- PROBLEM STATEMENT
Where in the data below does the word "trường" appear? Copy every line that has it.

- Excerpts from a dataset
════════════════════

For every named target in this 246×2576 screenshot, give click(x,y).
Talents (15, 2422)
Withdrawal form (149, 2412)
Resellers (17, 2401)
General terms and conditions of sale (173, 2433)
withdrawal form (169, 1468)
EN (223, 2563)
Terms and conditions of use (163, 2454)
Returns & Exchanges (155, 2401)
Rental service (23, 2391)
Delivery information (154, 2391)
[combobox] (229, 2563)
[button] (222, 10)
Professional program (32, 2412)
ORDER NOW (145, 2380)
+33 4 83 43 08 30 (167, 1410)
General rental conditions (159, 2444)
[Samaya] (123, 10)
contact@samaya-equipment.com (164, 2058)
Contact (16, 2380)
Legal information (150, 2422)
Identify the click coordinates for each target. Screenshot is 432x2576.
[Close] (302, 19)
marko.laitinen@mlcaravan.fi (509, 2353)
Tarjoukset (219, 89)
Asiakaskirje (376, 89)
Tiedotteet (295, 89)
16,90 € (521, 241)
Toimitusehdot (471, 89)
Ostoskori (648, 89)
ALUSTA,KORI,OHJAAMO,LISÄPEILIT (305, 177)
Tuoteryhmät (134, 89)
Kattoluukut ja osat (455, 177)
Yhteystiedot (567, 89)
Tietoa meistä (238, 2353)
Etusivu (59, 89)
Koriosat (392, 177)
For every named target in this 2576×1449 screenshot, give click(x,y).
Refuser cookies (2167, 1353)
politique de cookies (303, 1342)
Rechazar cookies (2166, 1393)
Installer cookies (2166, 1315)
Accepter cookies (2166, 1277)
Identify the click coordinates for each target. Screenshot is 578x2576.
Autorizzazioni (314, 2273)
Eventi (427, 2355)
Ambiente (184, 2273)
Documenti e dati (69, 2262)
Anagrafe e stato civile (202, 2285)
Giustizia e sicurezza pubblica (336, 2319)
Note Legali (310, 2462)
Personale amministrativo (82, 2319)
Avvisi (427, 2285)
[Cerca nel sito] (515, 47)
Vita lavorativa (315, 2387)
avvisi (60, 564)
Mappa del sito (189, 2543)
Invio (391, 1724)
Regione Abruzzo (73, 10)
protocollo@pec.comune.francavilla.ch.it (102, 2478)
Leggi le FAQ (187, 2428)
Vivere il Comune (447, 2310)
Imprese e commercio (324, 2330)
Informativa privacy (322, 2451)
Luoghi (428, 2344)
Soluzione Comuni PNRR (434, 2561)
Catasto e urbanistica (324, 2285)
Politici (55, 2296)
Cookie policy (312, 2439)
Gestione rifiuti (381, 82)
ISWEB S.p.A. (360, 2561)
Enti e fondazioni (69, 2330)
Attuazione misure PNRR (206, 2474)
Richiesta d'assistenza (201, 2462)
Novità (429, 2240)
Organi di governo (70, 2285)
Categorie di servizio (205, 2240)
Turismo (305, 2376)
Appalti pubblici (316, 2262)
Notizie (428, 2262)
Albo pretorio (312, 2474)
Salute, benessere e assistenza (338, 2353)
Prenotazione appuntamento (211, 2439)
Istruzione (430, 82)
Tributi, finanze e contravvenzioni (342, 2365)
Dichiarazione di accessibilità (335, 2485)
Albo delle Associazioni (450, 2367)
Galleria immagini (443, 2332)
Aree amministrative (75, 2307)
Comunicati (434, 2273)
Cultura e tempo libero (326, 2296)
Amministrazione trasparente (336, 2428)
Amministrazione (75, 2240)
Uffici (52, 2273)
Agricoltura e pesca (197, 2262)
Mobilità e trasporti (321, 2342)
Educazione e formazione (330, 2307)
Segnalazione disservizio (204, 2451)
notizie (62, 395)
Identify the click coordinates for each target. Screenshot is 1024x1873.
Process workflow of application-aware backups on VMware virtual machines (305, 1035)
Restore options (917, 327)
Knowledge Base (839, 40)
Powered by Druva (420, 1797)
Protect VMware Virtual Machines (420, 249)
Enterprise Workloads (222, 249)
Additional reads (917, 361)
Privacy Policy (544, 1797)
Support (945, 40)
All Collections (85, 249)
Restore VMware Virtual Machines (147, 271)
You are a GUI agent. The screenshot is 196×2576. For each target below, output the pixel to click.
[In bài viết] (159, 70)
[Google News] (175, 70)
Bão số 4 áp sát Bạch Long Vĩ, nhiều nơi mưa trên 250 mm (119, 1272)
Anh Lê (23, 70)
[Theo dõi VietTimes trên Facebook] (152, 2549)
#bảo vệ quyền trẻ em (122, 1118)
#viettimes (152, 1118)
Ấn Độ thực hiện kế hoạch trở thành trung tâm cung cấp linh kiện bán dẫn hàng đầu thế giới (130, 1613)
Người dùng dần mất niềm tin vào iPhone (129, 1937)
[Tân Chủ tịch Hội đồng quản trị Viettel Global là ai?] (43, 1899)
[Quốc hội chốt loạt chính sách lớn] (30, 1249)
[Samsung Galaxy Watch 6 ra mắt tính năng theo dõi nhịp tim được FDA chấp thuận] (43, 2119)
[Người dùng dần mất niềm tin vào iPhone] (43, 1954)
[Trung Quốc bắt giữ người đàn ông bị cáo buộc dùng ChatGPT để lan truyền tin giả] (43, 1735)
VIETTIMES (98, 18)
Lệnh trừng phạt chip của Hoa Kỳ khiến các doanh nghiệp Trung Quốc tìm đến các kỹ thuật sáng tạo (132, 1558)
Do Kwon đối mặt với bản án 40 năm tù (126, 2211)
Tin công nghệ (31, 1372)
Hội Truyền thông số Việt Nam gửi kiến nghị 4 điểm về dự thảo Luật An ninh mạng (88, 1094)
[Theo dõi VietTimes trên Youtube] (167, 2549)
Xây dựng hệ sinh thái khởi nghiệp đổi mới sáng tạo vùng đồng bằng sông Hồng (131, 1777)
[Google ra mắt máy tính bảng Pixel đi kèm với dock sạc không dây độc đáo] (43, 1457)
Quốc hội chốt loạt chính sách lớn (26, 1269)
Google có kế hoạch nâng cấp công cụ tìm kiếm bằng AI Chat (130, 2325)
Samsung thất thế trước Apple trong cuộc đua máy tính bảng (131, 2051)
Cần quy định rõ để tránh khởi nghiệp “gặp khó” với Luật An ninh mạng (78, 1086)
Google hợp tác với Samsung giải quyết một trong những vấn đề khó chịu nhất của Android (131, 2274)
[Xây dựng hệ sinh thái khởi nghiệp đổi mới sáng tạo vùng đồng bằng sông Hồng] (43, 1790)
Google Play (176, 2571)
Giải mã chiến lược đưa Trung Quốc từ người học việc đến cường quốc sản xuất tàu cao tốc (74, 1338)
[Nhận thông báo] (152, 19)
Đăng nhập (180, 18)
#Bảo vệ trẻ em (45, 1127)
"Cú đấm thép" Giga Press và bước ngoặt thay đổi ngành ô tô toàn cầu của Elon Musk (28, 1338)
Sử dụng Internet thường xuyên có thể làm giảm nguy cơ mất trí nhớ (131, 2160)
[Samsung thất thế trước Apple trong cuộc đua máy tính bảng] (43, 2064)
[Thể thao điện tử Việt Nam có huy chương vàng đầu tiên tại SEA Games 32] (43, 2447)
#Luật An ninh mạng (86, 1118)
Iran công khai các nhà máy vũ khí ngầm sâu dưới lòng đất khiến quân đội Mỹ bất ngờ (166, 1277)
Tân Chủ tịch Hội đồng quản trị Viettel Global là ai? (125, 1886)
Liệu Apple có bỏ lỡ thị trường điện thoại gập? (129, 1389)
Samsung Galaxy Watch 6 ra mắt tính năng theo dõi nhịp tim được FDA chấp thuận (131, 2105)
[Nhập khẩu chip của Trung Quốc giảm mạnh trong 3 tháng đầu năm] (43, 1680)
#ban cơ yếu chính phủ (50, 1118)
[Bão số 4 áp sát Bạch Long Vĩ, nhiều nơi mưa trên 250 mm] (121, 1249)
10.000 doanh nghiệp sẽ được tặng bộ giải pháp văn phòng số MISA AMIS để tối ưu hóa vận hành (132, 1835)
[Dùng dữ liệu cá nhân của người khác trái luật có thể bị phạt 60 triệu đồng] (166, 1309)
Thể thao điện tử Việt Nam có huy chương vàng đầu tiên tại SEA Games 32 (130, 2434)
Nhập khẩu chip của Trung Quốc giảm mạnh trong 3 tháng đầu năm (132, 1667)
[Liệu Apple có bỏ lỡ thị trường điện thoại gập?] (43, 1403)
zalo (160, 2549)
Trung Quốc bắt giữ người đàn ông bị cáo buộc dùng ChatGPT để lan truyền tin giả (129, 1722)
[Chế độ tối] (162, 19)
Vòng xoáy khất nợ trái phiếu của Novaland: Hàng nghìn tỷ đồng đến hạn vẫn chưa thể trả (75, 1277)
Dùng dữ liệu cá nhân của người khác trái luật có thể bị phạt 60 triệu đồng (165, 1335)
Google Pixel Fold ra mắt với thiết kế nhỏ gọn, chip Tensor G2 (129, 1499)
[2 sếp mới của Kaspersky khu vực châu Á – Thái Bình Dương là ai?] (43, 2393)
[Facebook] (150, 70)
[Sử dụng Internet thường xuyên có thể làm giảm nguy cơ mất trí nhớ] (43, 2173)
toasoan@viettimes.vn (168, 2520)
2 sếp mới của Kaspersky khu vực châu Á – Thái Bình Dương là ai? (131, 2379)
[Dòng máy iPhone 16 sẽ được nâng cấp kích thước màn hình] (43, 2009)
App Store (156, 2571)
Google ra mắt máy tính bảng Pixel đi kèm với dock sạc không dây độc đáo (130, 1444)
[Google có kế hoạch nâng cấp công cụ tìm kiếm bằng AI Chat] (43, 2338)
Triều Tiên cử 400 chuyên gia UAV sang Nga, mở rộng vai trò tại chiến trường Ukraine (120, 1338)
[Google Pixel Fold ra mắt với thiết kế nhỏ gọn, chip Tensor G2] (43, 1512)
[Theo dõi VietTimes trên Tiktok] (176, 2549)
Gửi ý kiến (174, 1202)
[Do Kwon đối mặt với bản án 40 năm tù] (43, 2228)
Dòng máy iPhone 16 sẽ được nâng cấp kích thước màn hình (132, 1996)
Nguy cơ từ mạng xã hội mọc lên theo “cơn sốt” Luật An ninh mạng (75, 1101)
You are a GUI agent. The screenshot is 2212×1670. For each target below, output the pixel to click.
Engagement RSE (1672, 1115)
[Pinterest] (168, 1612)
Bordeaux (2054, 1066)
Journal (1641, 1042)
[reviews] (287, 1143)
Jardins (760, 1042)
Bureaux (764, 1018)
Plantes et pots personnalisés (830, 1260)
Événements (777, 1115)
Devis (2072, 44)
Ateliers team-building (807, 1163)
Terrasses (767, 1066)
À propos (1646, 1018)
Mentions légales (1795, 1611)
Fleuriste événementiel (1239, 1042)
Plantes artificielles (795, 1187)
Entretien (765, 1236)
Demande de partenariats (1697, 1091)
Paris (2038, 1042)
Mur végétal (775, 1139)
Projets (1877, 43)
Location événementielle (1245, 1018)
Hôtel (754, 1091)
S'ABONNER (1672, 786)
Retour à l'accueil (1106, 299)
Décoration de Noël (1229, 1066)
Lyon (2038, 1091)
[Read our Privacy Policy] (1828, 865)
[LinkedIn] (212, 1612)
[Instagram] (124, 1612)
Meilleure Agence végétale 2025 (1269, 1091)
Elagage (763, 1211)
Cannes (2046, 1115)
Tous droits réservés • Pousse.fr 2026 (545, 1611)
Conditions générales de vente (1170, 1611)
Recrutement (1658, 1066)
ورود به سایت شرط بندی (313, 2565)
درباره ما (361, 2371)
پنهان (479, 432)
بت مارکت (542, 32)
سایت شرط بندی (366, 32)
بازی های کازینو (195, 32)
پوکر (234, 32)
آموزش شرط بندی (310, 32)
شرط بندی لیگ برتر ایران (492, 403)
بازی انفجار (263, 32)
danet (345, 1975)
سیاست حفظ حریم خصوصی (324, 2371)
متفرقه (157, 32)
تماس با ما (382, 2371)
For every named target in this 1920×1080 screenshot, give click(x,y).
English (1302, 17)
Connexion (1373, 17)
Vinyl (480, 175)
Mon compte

════════════════════

- WRITTEN ANSWER
Liệu Apple có bỏ lỡ thị trường điện thoại gập? (129, 1389)
[Liệu Apple có bỏ lỡ thị trường điện thoại gập?] (43, 1403)
Triều Tiên cử 400 chuyên gia UAV sang Nga, mở rộng vai trò tại chiến trường Ukraine (120, 1338)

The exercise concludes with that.